§ **Problem**: Output each line of the material exactly as it stands.
=== Given entries ===
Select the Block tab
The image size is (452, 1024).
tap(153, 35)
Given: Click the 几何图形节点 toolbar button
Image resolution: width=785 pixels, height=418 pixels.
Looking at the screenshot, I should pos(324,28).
===
§ **Solution to the problem**:
Select the Block tab
The image size is (452, 1024).
tap(153, 35)
Given: Click the 几何图形节点 toolbar button
Image resolution: width=785 pixels, height=418 pixels.
Looking at the screenshot, I should pos(324,28).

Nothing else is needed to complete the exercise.